Our work adds to this in showing that it is also related to area of residence. It would be interesting to see if density is higher in urban areas compared to rural or suburban areas in other countries.
Density is modifiable by dietary habits and drug therapy11,12. The important question which remains is whether lowering a subject's breast density by whatever means confers a reduction in that subject's risk of future breast cancer, or whether density is a marker for damage which has already been done. Our results, at any rate, suggest a higher level of density in urban areas. If this is found to be the case more generally, it indicates both higher risk and a greater challenge for mammographic screening in urban areas. It is noteworthy that screening uptake is 62% in London compared with the national average of 75%16.
Further research plans in this project include having density measured as a continuous percentage using the Cumulus interactive threshold software, and further classification of area of residence outside London as rural, suburban and urban. In addition, of course, we plan to collect individual data on the potential confounding factors, including body mass index, parity and use of exogenous hormones. It is also planned to consider duration of residence.
Conclusion
Pending further work, our preliminary results suggest that women in London have greater breast density than women resident elsewhere, and that this is most pronounced in the peri-menopausal age group 45-54 years. It might be prudent in the meantime, bearing in mind the limitations of the present study, to ascertain the cause of the phenomenon and to optimize uptake and quality of breast cancer screening in the capital.
Acknowledgements
Declarations of interest: This study was funding by the Princess Grace Hospital, London (part of HCA International headquartered at Nashville, TN, USA).
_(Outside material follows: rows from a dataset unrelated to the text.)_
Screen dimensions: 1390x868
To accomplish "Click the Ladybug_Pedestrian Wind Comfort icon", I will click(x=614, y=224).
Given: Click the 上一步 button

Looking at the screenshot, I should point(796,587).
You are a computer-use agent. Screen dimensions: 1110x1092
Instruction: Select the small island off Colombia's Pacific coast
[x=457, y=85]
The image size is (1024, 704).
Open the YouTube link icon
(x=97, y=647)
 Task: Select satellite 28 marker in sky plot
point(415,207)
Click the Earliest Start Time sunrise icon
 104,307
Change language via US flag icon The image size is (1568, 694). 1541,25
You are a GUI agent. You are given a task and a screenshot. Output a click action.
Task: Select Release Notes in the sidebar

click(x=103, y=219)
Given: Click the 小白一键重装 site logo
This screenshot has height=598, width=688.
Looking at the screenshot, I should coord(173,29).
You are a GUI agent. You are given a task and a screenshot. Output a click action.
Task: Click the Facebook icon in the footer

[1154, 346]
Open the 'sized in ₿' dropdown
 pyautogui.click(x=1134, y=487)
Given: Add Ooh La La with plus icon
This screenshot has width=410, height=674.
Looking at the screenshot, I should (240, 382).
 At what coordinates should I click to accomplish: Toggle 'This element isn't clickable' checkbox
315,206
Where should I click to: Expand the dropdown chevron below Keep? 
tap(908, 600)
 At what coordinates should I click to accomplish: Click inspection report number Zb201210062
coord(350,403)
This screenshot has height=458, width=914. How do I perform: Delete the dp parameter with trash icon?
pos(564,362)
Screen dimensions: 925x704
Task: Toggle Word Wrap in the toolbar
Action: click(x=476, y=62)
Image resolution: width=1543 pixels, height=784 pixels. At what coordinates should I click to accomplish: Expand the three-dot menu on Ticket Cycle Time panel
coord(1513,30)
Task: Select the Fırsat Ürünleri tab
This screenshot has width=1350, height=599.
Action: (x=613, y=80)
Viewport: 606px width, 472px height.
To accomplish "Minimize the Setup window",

We would like to thank Dr Ashu Sehgal at the Thames Cancer Registry for supplying us with breast cancer incidence rates for London, and Miss Saima Ayyaz at the Wolfson Institute of Preventive Medicine for her administrative assistance.
Aside from institutional support provided by HCA Healthcare, no other company supported the study or the publication of this article. Some of the authors have given talks, attended conferences and participated in trials and advisory boards sponsored by various pharmaceutical companies.